Wise parents know that deep within their children is a free spirit and a goodness that need not be forced, only watered and encouraged
Today’s parents are a stressed bunch — not surprising since they’re part of the “Anxious Generation.” A recent American Psychological Association study found that millennials report more stress and anxiety than any other generation. New parents are either worried that they are over-documenting their kids’ lives or that they haven’t downloaded the Baby Tracker app yet or they have not provided enough opportunities for their kid to grow into a genius, prodify or a virtuoso. They are pretty sure they’re not living in the moment, even as they capture thousands of Instagram-worthy moments.
Most children who are labeled as geniuses, prodigies or exceptionally gifted end up leading very average lives. Most do not become great leaders, musicians, artists, scholars, giants of business or philosophers. The ones that do, got there on their own and at a natural pace. The main reason for not pushing your child to learn too much too soon is the same one that explains why a ten year cannot baby sit, but most sixteen years olds can.
Despite what we believe we know about a child’s intellect and maturity, it’s wrong to place goals in front of them that exceed the norm for their age group. It’s wrong for parents to bypass the truth by saying that their child really wanted to accomplish a certain activity and they were just along for the ride. More likely then not, those parents bought the ticket for them to take that ride!

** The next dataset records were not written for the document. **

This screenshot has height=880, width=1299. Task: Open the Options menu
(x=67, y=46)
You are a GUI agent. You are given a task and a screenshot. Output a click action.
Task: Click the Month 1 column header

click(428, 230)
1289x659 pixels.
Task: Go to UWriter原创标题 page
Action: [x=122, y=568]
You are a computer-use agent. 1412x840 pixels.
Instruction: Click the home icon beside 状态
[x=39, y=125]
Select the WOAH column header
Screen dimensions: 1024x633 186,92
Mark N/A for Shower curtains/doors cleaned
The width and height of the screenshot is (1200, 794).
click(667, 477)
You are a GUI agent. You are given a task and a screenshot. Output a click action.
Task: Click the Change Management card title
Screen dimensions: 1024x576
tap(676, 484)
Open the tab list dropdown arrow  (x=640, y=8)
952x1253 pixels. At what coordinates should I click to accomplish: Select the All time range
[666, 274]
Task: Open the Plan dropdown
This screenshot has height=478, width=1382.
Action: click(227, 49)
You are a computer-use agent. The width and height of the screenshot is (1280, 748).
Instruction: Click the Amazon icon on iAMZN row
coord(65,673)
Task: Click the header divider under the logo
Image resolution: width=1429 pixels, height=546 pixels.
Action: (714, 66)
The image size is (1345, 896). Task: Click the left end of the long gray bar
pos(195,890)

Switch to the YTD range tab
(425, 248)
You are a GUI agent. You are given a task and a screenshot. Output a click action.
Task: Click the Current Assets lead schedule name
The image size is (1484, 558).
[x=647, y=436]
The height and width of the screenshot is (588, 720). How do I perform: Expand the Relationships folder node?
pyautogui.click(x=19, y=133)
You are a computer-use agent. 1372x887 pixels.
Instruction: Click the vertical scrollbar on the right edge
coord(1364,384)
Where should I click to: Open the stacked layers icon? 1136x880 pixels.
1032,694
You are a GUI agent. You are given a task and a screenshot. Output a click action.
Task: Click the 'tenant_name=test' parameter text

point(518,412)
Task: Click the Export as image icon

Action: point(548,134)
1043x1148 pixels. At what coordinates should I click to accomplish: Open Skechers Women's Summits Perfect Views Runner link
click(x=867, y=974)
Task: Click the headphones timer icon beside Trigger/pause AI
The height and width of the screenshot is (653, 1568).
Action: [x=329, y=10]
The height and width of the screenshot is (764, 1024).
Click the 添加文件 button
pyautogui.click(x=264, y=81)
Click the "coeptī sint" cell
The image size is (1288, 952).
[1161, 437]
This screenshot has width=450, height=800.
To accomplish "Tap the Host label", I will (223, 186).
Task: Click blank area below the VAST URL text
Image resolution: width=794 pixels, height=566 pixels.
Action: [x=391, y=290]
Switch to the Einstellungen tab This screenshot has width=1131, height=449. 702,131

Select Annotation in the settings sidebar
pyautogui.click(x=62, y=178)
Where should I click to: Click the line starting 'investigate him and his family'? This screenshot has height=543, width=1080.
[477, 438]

Success is something to be measured by each person who pursue sit. It’s easy to look at entrepreneurs who start great business empires from nothing and admire their achievement. Not only have they realized great wealth for themselves, but may have provided jobs and opportunities for tens of thousands of others. In our eyes, they have succeeded. Sometimes we overlook the first grade teacher who retires after forty years, having touched countless lives in ways no one can readily measure. That teacher may not have become wealthy, but might feel that a life spent educating young people was reward enough. Perhaps that teacher inspired a student enough to continue on with their education, despite adversity or hardships? It might just be that student who grows up to become the discoverer of a cure for Aids or Cancer?
“Do not ask your children
to strive for extraordinary lives.
Such striving may seem admirable,
but it is the way of foolishness.
Help them instead to find the wonder
and the marvel of an ordinary life.
Show them the joy of tasting
tomatoes, apples and pears.
Show them how to cry
when pets and people die.
Show them the infinite pleasure
in the touch of a hand.
And make the ordinary come alive for them.
The extraordinary will take care of itself.”